Haben deine Kinder die Songs auch schon während des Entstehungsprozesses gehört?

Ja. Sie sind ja auch mit einem Part am Album vertreten.

Sind sie gute Kritiker? Sagen sie dir, wenn ihnen etwas nicht gefällt?

Ja, vor allem der Kleinere ist ganz schön harsch.

Dass "For Crying Out Loud" eine so positive Platte geworden ist, ist auch angesichts der Interviews interessant, die euer Frontman Tom in letzter Zeit so gab. Sein letztes Jahr war ja alles andere als angenehm.

Ich habe es nicht mit Absicht gemacht, aber ich denke, das Album hat Tom dabei geholfen, sich auf die positiven Dinge im Leben zu konzentrieren. Es wäre nicht gut für ihn gewesen, an einem sehr düsteren, brutalen, niederschmetternden Album zu arbeiten.

Gab es spezielle Einflüsse für dieses Album?

Die 70er waren definitiv wesentlich, weil da die Gitarrenmusik ihre stärkste Zeit hatte. Aber "For Crying Out Loud" ist nicht retro. Der Groove ist wichtig, die Urinstinkte, das Tanzen. Das wollte ich haben, das war mir so wichtig.

Die erste Single des Albums ist "Fell In Love With A Psycho".

Die hat fünfzehn Minuten zum Schreiben gebraucht. Es war einfach ein toller Moment, es kam über mich – ich weiß gar nicht so richtig, wie es passiert ist.

Ich habe mir mal die YouTube-Kommentare durchgelesen – die meisten fanden den Song gut, einige wussten nicht, was sie draus machen sollten. Einer meinte beispielsweise "Keine Sorge, das ist bestimmt der eine kommerzielle Song auf der Platte". Wie siehst du das?

"Fell In Love With A Psycho" ist ganz sicher der kommerziellste Track der Platte. Aber für deine erste Single denkst du dir, warum nicht etwas veröffentlichen, das jeder gleich versteht?

Weißt du das beim Schreiben schon, was eine Single wird?

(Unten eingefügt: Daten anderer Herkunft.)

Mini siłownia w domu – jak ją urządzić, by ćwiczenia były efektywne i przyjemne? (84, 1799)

Ja, das merkt man schnell. Ich hab in der letzten Jahren meine eigene Messlatte ja in gewisser Hinsicht immer ein bisschen höher gelegt und einfach geschaut, mit was ich alles durchkommen kann. Als ich es geschrieben habe, musste ich lächeln – einfach weil wusste, dass ich da eine wirklich ordentliche Single habe. Ich mochte den Gedanken immer.

Was macht für dich das Band-Dasein immer noch interessant?

Die Sucht danach, etwas fertig zu stellen und etwas zu machen. Ein nächstes Album, ein Stück Kunst, das für lange Zeit da sein wird. Das ist eine Sucht. Es ist ein langer Weg, eine Platte zu machen. Dann zu wissen, dass das für immer da sein wird, ist ein großartiges Gefühl.